AI produces a lot of information. Information without meaning is noise. Discerning and deriving meaning from that white noise of data is a modern day art form. As time passes we who regularly engage with these platforms build up a skill-set, a fairly modest one in my case, in how to get the systems to work for us. One question there, of course: is it training us in the same way that Google trained us to use search terms and the ghastly Excel software teaches us how to create workarounds for even the simplest of tasks? But that's another article. Today I am thinking that the real trick in this AI-saturated world isn’t what we make it say, but what we let it leave unsaid. Silence is a vital counterpoint to AI-driven noise in fostering creativity.
Modern media can often feel like you are engaging in a battle to get what you want. The war zone is centred on your attention, and all the combatants have a steroid-fuelled megaphones. But unfortunately louder is just louder–not more important, not more relevant, not even deeper.

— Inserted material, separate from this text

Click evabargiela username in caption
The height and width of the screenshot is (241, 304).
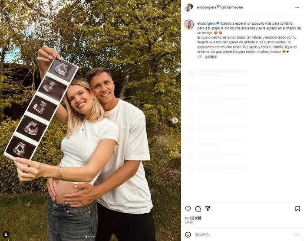206,23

But as humans we’re wired for pauses. We have to let ideas gestate in the quiet. Silence isn’t dead air—it is where the really interesting ideas come from. We know it instinctively with works of art. The best ones defy analysis or rationalisation or any other kind of mind chatter. They go straight to the depths, re-emerging again and again, giving us pause for reflection and altering our world view in important and valuable ways.
Even in the trenches of entrepreneurial activity, the best pitches don’t drown the audience in data—they give the audience room to think. Being snowed with information leads to cognitive overload that nobody likes. We instinctively know that too much information can conceal more than it reveals.

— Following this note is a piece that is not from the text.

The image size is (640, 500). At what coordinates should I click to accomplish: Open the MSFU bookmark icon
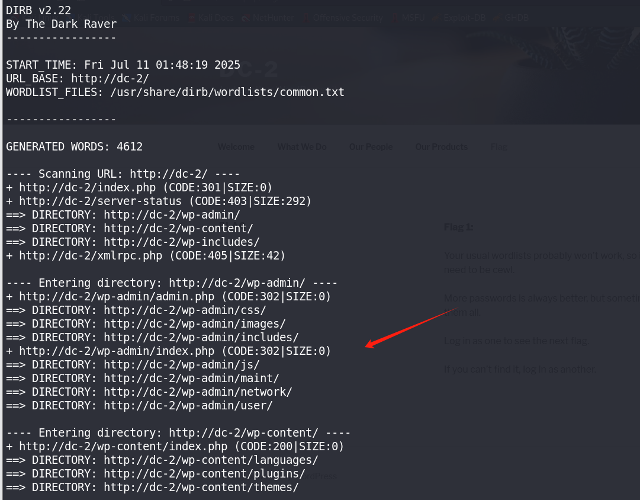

This is true from my experience of writing these short posts. The background reading was the kind of effort that a farmer puts into tilling the soil. Necessary to provide the right environment for growth but not the growth itself. The information gleaned from reading wasn't the post but its essential antecedent. There was a gap between the collated data and the end result. A silent gap. Very often what I ended up writing was quite different from what I intended. There was a space, an important space, where activity of another kind took place. All I really know it was a quiet almost silent space. But it brought life to data through me in its own way.
Creativity peaks when challenge meets skill. I have noticed that when I am totally engaged with an activity that as deep intrinsic interest to me I lose sense of time and the world does go kind of quiet. There is very little noise in my head. That seems paradoxical but it has been my experience. Creativity may need information, skills, but it also happens somewhere quiet out of our normal sense of time passing.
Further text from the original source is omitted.